◆ Text
Company: Telecom company

Vacancy: Application Security Engineer

Location: Malaysia, Penang

What will be required:

• Prepare test scenarios for auditing, identify defects and vulnerabilities in software products using:
• Static code analysis (mainly Java and J2EE applications, iOS and Android mobile applications) using HPE-MicroFocus Fortify SCA;
• Dynamic code analysis and vulnerability scanning using Burp Suite and OWASP ZAP;
• Manual penetration testing in a test environment.
• Develop recommendations for developers, optimize and automate the auditing process, configure SAST and DAST tools.

Our expectations from the applicant:

• Fluent English (Upper intermediate).
• Higher education in the IT field (required for relocation).
• Knowledge of defect types (CWE/SANS Top 25 Most Dangerous Software Errors), vulnerabilities and risks in web and mobile applications (OWASP Top 10), as well as methods of detecting and mitigating them.
• Over 2 years of experience in application security (pentesting, appsec, etc.).
• Strong knowledge of programming languages (Java) and scripting languages (Python, PowerShell, Bash).

It would be a plus if you have:

• Certifications such as OSCP, CEH, OSWE.
• Knowledge/experience with international information security standards and personal data protection standards: ISO 27XXX, PCI DSS, GDPR, and others.
• Knowledge/experience with information security standards and platforms: SAML, OAuth, WS-Security, X.509, SAML, JAAS, SSL/TLS, OpenSSO, OpenIAM, and others.
• Experience in CTF or Bug Bounty programs.
• Experience in web or mobile application development.

◆ Given data
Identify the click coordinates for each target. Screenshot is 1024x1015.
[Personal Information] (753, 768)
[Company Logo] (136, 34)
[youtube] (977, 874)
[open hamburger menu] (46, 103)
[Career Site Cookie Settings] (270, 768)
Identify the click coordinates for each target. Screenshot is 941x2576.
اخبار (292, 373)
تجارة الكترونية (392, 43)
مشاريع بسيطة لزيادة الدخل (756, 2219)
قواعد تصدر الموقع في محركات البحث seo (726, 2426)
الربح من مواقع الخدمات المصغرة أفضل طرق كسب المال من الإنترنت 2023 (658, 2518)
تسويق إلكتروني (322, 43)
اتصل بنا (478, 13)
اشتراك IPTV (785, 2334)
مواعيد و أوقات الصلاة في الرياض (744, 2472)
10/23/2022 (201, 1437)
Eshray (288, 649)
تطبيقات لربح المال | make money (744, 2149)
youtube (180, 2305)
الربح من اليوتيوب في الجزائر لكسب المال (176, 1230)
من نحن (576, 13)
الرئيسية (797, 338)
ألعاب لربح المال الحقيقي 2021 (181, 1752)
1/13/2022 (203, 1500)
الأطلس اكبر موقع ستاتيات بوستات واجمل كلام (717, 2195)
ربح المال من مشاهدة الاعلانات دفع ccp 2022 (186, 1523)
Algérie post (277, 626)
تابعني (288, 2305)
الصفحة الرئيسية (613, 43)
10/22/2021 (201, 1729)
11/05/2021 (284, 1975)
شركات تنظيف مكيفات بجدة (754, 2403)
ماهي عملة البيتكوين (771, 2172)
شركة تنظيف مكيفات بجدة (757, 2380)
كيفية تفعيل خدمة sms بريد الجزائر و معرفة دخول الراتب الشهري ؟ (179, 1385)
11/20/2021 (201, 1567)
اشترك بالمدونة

◆ Prompt 1
Do these statements agree with the job posting? Answer yes or no for each, and quote the words from the job posting that decide it.
(a) Burp Suite is the tool named for static code analysis.
(b) Higher education in the IT field is required for relocation.
(c) Certifications such as OSCP are a firm requirement for applicants.
◆ Prompt 2
Using the job posting, answer each question.
(a) Where is the position located?
(b) How much experience in application security is expected?
(c) Which scripting languages are named?
Work from the job posting alone and set the listing aside.

◆ Worked solution 1
(a) No: "Static code analysis (mainly Java and J2EE applications, iOS and Android mobile applications) using HPE-MicroFocus Fortify SCA"
(b) Yes: "Higher education in the IT field (required for relocation)."
(c) No: "It would be a plus if you have:" followed by "Certifications such as OSCP, CEH, OSWE."

◆ Worked solution 2
(a) Malaysia, Penang.
(b) Over 2 years.
(c) Python, PowerShell, and Bash.